Exercise Based on your understanding of Kruskal's algorithm, how can we efficiently implement the step which involves finding the next min-weight edge in $G$?
Solution
- Keep a sorted array of edges. Keep an index to the next position (edge).
- Keep edges in a (min-heap) priority queue.
With an optimal sorting algorithm (to sort edges of the input graph by increasing weight), both approaches are $\Omicron(M \lg M)$ runtime.
We would spend $\Omicron(M \lg M)$ to sort the edges and then get the next edge in $\Omicron(1)$ time. Whereas, we can build the PriorityQueue in $\Omicron(M)$ time and remove the next "best" edge in $\Omicron(\lg M)$. We would have to do the "remove" $\Omicron(M)$ times because some edges may have to be disregarded (they cause cycle).
Exercise Once the next min-weight edge $(v, w)$ is found, how can we efficiently check if adding it to the MST would create a cycle?
Solution
We cannot check for a cycle by simply checking if the endpoints are already in $T$ (why?). We can run BFS/DFS on $T$, start at $v$ and check if $w$ is reachable.

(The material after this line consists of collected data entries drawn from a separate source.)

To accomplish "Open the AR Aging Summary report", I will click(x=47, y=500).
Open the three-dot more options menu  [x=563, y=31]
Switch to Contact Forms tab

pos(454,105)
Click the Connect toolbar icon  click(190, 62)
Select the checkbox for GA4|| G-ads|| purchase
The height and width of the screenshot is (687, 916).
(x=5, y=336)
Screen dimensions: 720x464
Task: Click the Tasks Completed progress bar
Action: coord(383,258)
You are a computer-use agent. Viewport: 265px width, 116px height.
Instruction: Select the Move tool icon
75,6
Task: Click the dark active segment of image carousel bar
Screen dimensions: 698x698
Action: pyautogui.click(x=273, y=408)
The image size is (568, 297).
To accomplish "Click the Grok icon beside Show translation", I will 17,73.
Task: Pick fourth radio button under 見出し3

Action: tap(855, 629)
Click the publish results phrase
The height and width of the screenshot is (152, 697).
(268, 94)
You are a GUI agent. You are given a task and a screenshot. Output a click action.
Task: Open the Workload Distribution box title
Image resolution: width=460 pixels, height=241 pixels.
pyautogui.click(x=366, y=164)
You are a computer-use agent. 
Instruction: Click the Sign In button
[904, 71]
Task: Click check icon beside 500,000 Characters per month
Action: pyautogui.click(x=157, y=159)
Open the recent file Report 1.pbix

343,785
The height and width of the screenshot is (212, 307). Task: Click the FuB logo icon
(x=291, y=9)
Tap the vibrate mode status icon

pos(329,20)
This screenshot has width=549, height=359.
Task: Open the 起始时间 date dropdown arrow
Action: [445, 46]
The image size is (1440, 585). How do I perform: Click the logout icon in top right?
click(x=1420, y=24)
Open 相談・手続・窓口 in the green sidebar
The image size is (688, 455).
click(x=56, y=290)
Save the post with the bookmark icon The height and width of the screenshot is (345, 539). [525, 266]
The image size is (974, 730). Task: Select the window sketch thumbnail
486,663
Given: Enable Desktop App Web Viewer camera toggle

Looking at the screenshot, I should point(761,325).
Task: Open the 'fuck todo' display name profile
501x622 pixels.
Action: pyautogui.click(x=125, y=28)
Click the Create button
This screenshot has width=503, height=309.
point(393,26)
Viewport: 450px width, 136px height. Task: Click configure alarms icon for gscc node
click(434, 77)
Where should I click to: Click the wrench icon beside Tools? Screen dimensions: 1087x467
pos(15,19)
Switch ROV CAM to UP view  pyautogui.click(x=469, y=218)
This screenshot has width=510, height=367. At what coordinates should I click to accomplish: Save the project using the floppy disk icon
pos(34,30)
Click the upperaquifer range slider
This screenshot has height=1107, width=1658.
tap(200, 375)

Exercise Based on your answers to the previous questions, analyze the asymptotic complexity of Kruskal's algorithm.
Solution
Operation | Frequency | Cost per operation |
---|---|---|
build PQ | $1$ | $\Omicron(M)$ |
extract min | $\Omicron(M)$ | $\Omicron(\lg M)$ |
run BFS/DFS | $\Omicron(M)$ | $\Omicron(N+M)$ |
From the table, it can be seen that Kruskal's algorithm is quadratic. However, we can improve the performance by using another data structure called Union-Find for efficiently checking/preventing cycles. We will explore Union-Find in the next chapter!